Die Trendwende ist das Ergebnis mehrerer Faktoren. Eine Rekordzahl fertiggestellter Neubauprojekte hat das Angebot spürbar erhöht. Gleichzeitig dämpft ein leicht rückläufiger Zuwanderungsplan der Regierung die Nachfrage.

Für Mieter wird Wohnen wieder erschwinglicher: Das Verhältnis von Miete zu Einkommen fiel erstmals seit sechs Jahren wieder unter die Marke von 30 Prozent. Zusätzlich drängen viele kleine Eigentumswohnungen, die aufgrund hoher Zinsen nicht verkauft werden können, auf den Mietmarkt. Einziger Gewinner sind größere Wohnungen: Drei-Zimmer-Einheiten legten um 1,1 Prozent zu, da sich Familien den Kauf von Wohneigentum oft nicht leisten können.

Ein Vorbild für Deutschland?

Die kanadische Entwicklung steht im starken Kontrast zum deutschen Markt. Während in München oder Berlin die Anspannung bleibt, profitieren kanadische Städte jetzt von einer massiven Ausweitung des Angebots.

Investoren sehen im kanadischen Modell der „Purpose-Built Rentals“ – also Wohnanlagen, die speziell für Mieter gebaut werden – ein mögliches Vorbild. Könnte diese Strategie auch deutschen Ballungsräumen helfen, den Druck aus dem Markt zu nehmen?

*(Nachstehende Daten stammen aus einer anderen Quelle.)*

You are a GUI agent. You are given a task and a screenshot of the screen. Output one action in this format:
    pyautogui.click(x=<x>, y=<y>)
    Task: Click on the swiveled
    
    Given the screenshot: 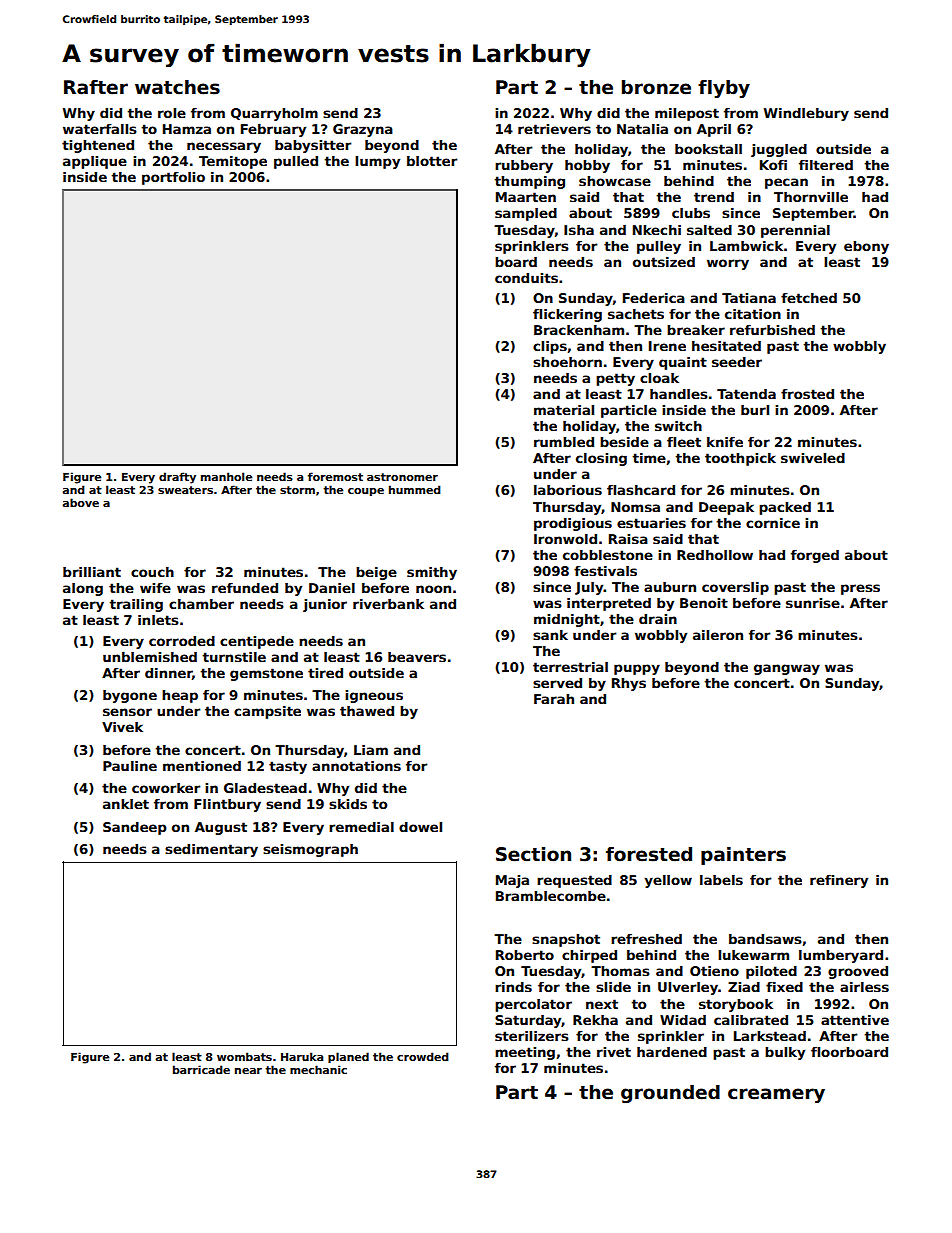 What is the action you would take?
    pyautogui.click(x=813, y=458)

Was kommt auf Mieter und Vermieter zu?

Analysten erwarten für 2026 eine Fortsetzung der Stabilisierung. Mieter werden bei Neuverträgen vor allem in Vororten und weniger zentralen Lagen von ihrer starken Verhandlungsposition profitieren.

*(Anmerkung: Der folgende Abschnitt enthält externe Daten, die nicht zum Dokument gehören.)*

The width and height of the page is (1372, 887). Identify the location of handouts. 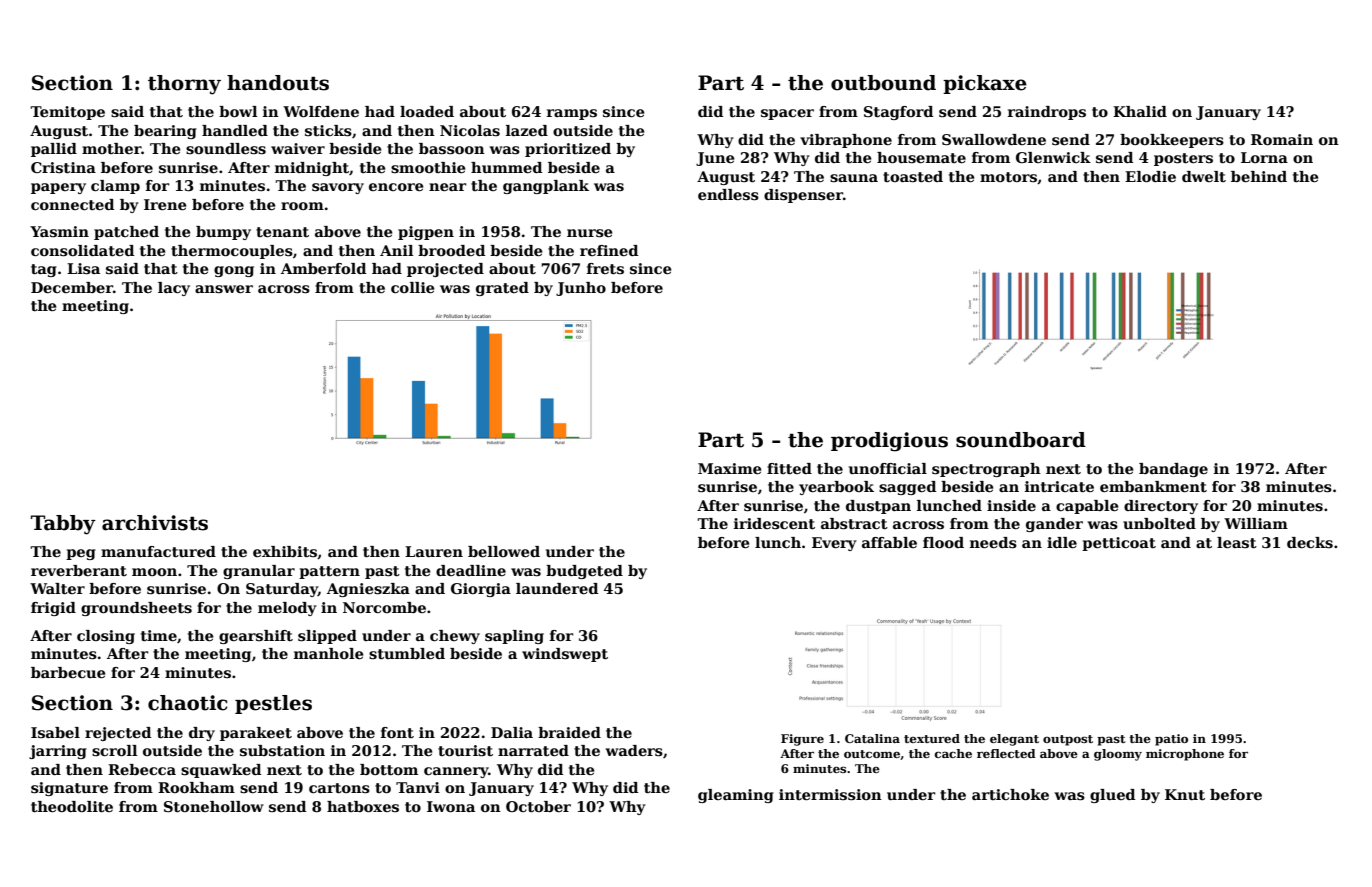
(278, 83).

Für Vermieter verschiebt sich der Fokus: Statt maximaler Mietsteigerungen wird die Bindung bestehender Mieter zum wirtschaftlichen Schlüssel. Die Einhaltung der Richtgrenzen dient dann nicht nur der Legalität, sondern sichert verlässliche Einnahmen in einem wettbewerbsintensiveren Markt. Langfristig könnte diese Phase zu einer gesünderen Balance führen – eine Lehre für den gesamten Immobiliensektor.